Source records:
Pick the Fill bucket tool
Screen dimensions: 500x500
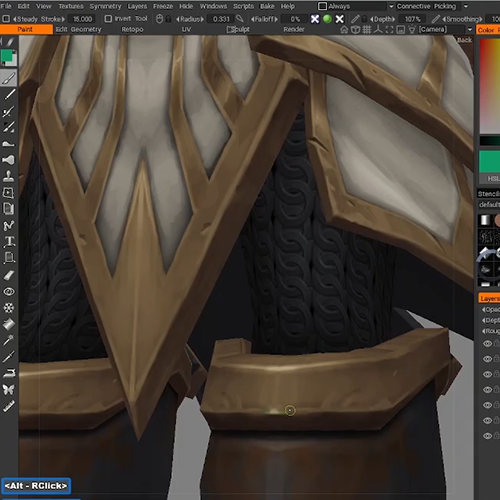[9, 324]
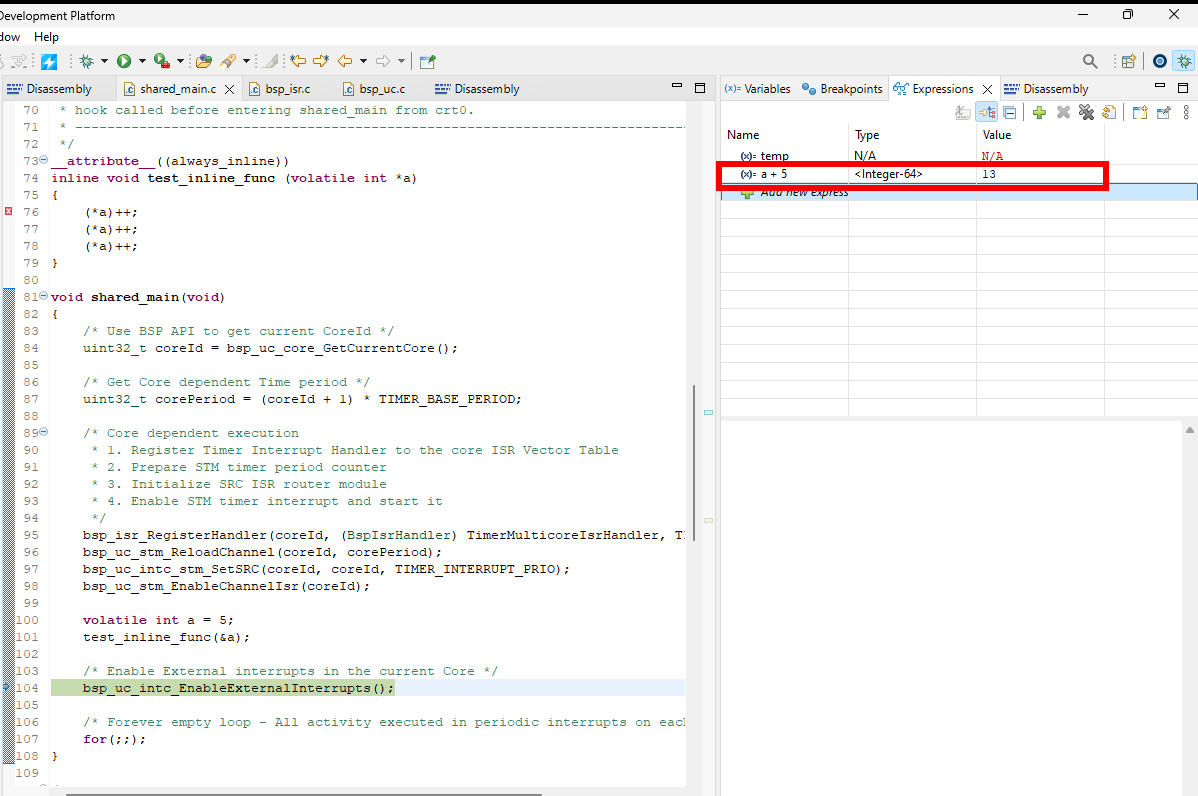
Task: Click the blue lightning bolt flash icon
Action: [x=48, y=61]
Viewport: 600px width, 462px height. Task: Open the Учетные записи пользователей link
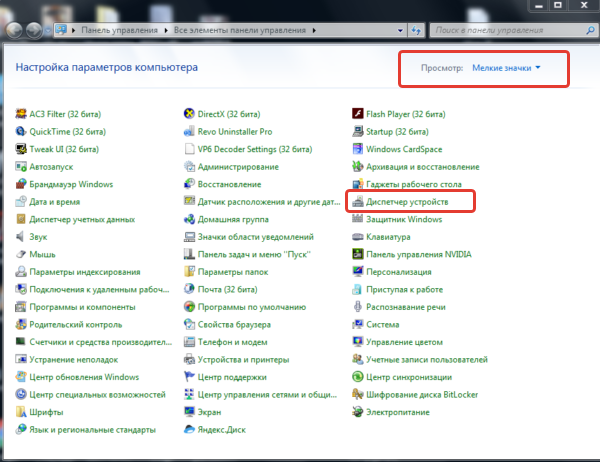[427, 359]
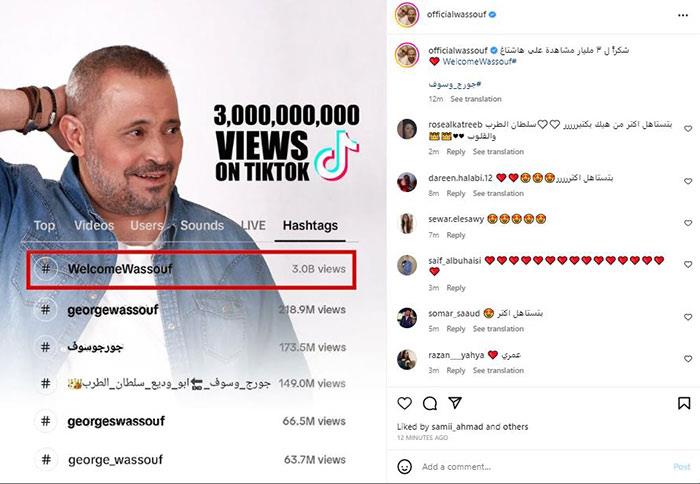Like saif_albuhaisi's comment heart
Screen dimensions: 700x484
tap(688, 264)
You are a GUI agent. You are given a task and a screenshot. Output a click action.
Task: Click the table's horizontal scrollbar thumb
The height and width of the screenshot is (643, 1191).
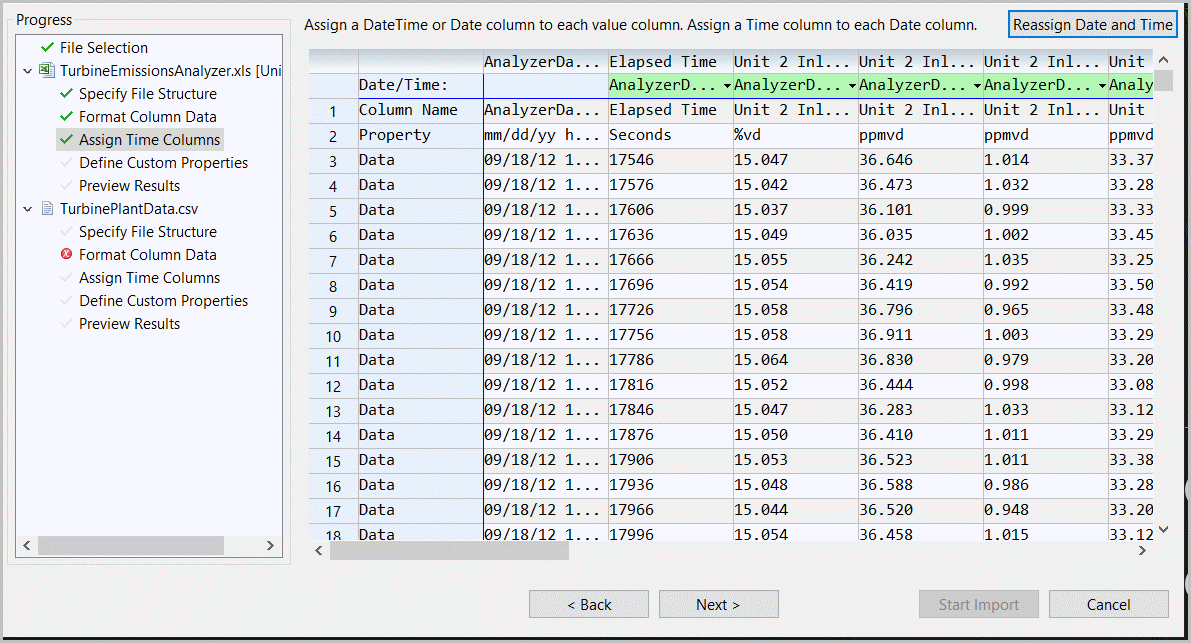[449, 551]
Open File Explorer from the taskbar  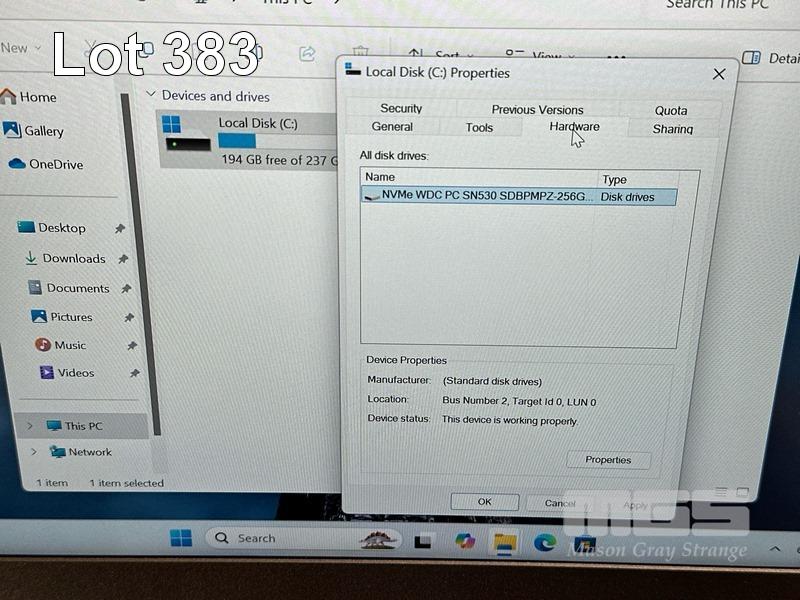pos(505,542)
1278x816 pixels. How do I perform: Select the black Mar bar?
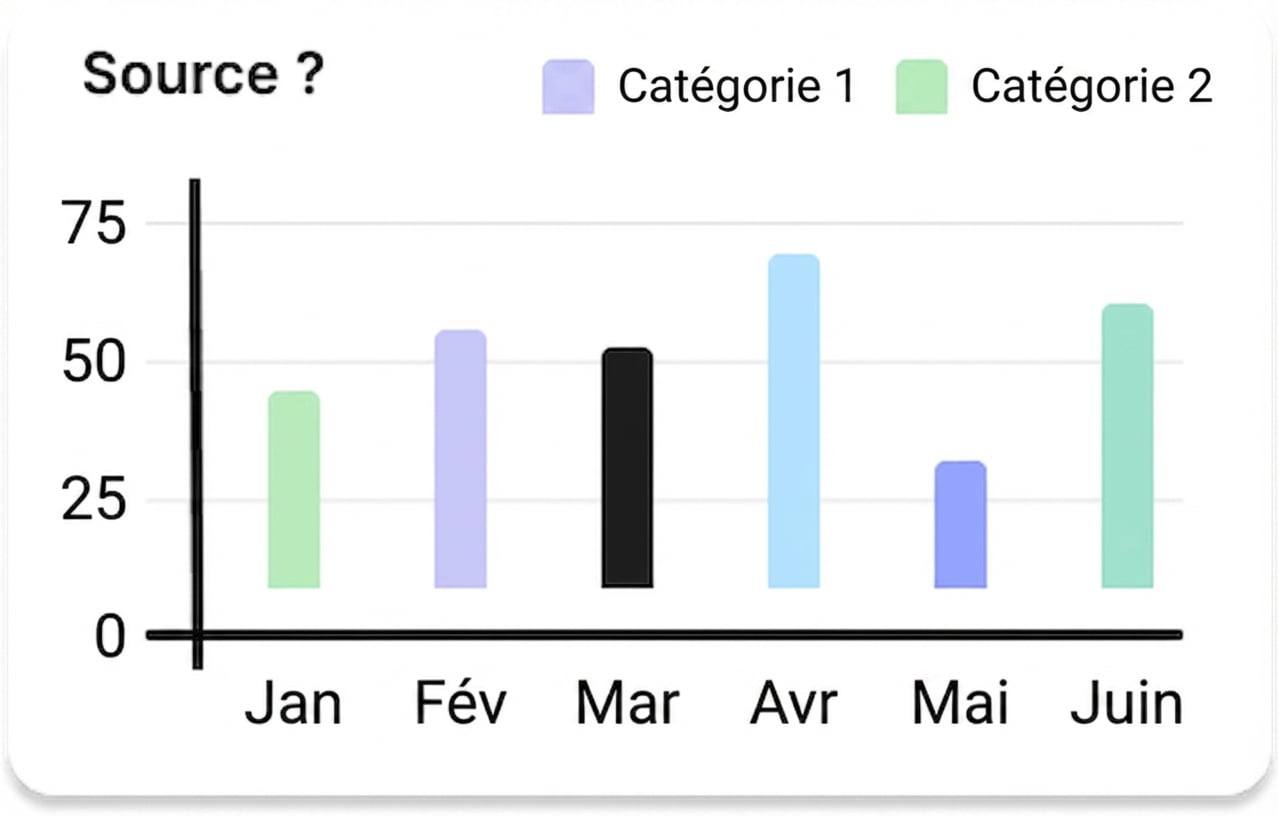coord(628,468)
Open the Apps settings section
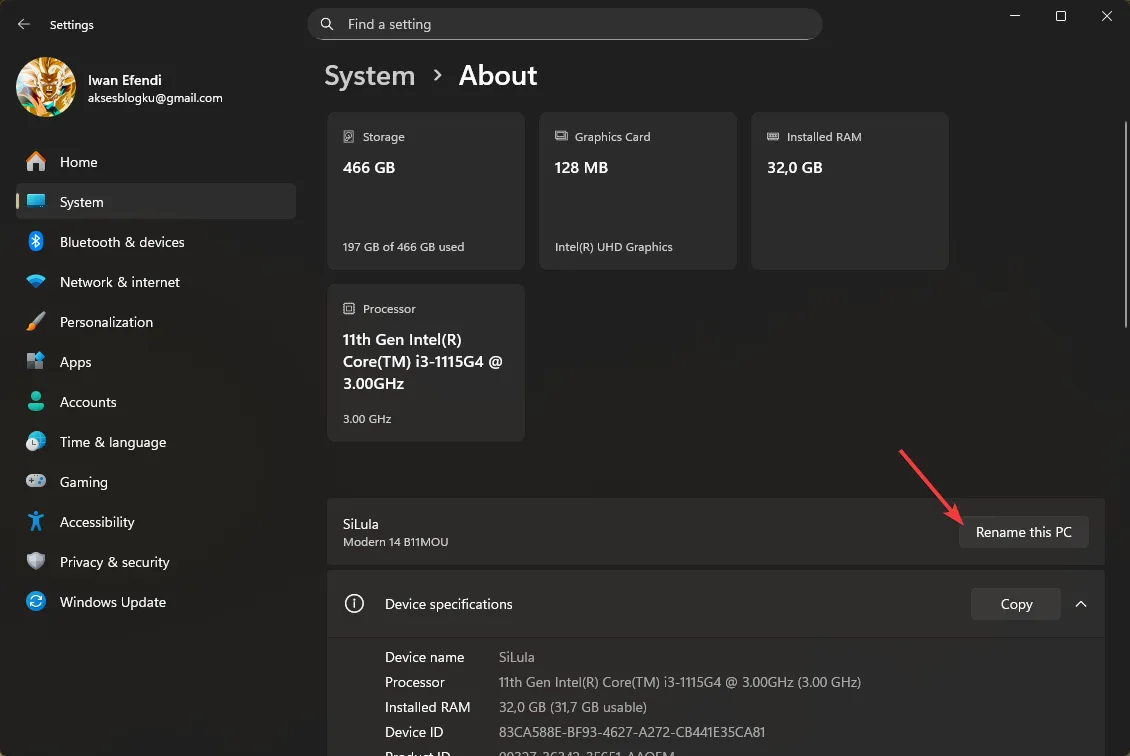 coord(74,361)
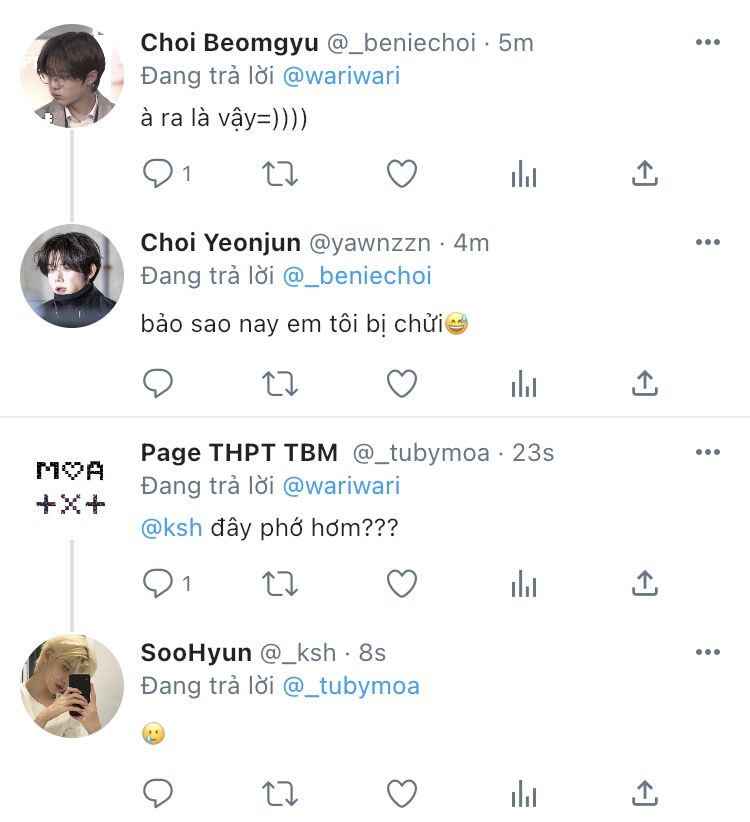Open more options on Choi Yeonjun's tweet
The image size is (750, 822).
pos(707,243)
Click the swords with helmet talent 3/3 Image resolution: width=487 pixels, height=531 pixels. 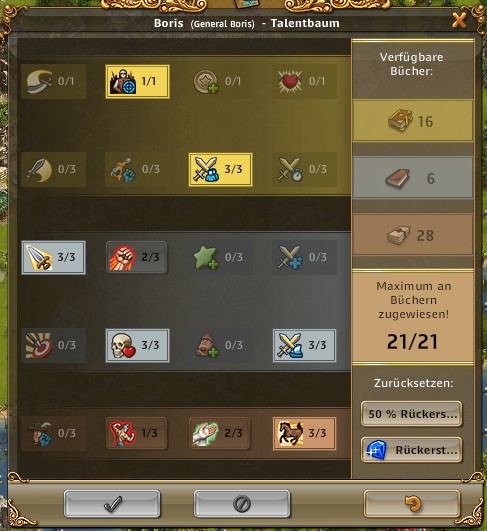[304, 345]
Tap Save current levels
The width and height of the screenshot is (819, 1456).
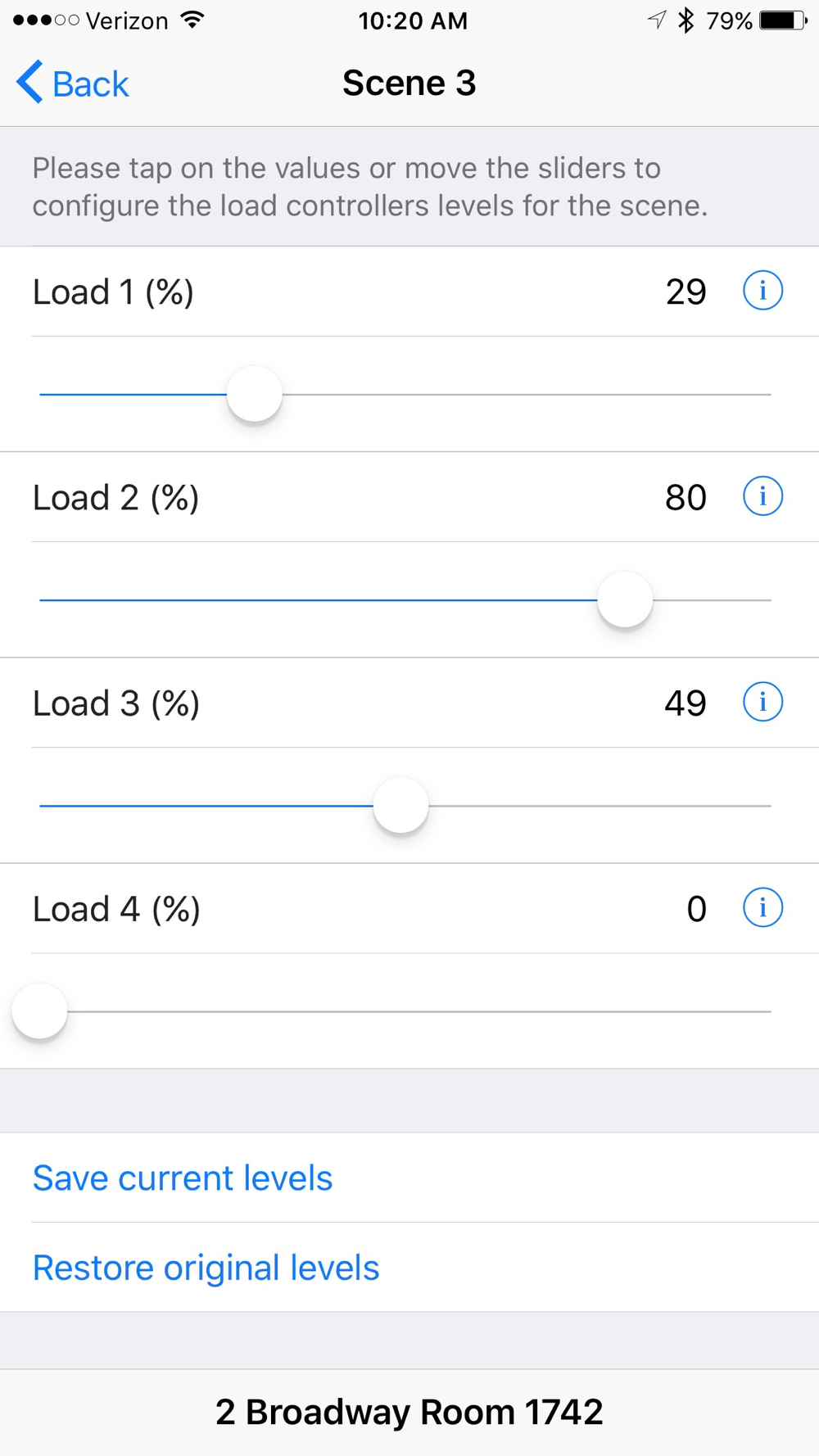pyautogui.click(x=183, y=1178)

◆ TASK TO CARRY OUT
Where the line with "The width and" appears, begin there and transcribe exactly through the last line of the data, leaving all pictures aside.

◆ RESPONSE BELOW
The width and height of the screenshot is (819, 1456).
pyautogui.click(x=183, y=1178)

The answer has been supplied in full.